A public buyout of prime coastal land on Waiheke Island is on the cards only days after a $170 million bid to renationalise Ports of Auckland to develop the city's waterfront for public use.
Auckland City Mayor Dick Hubbard last night told the Herald he would be talking with Waitemata Infrastructure Ltd about its 7.1ha land holding on the valley floor at Matiatia, which the Environment Court has decided can be developed but on a smaller scale than the company wanted.
Mr Hubbard, who has told islanders he favoured buying the land, said he would explore options with the company now that the court had issued its interim decision.
"Not only is the Matiatia land strategic for transport but it ... is also the outlet for the limited sewage scheme that comes from the village of Oneroa," Mr Hubbard said.
The mayor has the backing of the Waiheke Community Board and Hauraki Gulf city councillor Faye Storer, who said buying the Waiheke land was no different than Friday's bid by Auckland Regional Holdings, a unit of the Auckland Regional Council, to make a full takeover bid for Ports of Auckland.
Waitemata Infrastructure director Stephen Norrie said the court decision "provides a framework for a commercially viable development to commence". It is understood the company was open to a council offer.
Waitemata Infrastructure, two-thirds controlled by investment bankers FR Partners, paid $3.5 million for the land in 2000 after the council bid about $1.5 million. Since then, property prices have rocketed on Waiheke Island. In 2002, the company unveiled a $35 million plan for a village of apartments, restaurants, bars and hotel facilities with the backing of former mayor John Banks.

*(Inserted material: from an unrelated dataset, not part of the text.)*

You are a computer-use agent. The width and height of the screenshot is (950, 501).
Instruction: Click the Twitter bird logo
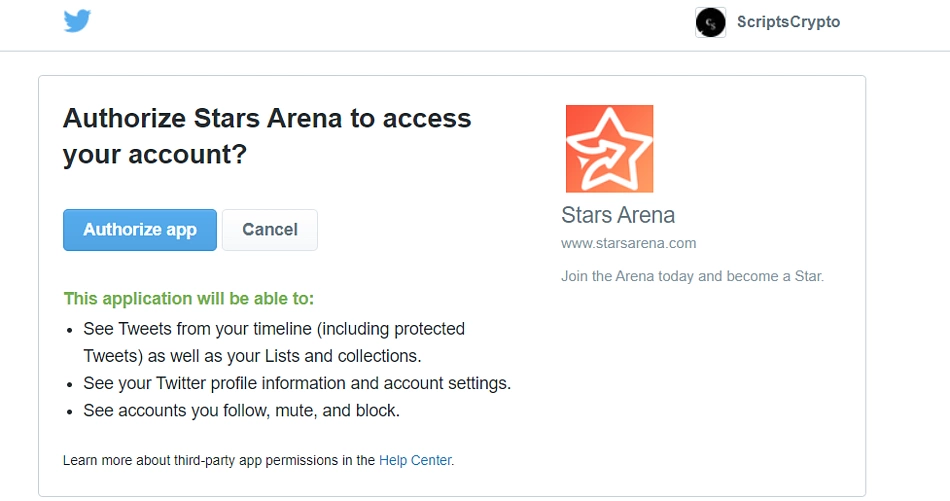click(x=78, y=21)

The plans met stiff opposition from islanders, who saw it as the "Aucklandisation" of their slice of paradise.
In his interim decision, Environment Court Judge Laurie Newhook said Waitemata Infrastructure should be allowed to develop 1ha of the 7.1ha site near the Matiatia ferry wharf as of right and seek resource consent for a further 0.85ha. The judge said there was sufficient water for a 1.2ha building space but he was "not certain" it would cope with the wastewater discharge, which relied upon recycling at this level. It would be better to limit development to 1ha at the present time, he said.
Mr Norrie said the decision had taken a "conservative view to ensure that any development does not exceed the sewage and water constraints which exist for all property owners on Waiheke Island".
Claude Lewenz, of the Community and People of Waiheke lobby group, said it was safe to say Waitemata Infrastructure did not win from the decision and a stretch to say Waiheke had won.
The best solution would be for Auckland City Council to step in, buy the land, set the planning rules in conjunction with the community and re-sell the land for private development, he said.
Judge Newhook has given the parties until the end of May to reach agreement on several outstanding issues, such as legal and governance issues of the private plan change. If they could not agree, the judge said he would hold a further hearing and rule on the issues.
* The story so far
2000: Waitemata Infrastructure (WIL) buys the 7.1ha 'Harbour Master' property at Matiatia for $3.5m.
2002: Auckland City Council accepts WIL's private plan change to develop 2.9ha as of right.
2003: Council rejects plan change on advice of planning commissioners. WIL appeals decision to Environment Court.
2004: WIL reduces scale of development to 1.2ha as of right and permission for up to 1.85ha.
2005: Environment Court interim decision says WIL can develop 1ha as of right and permission for further 0.85ha.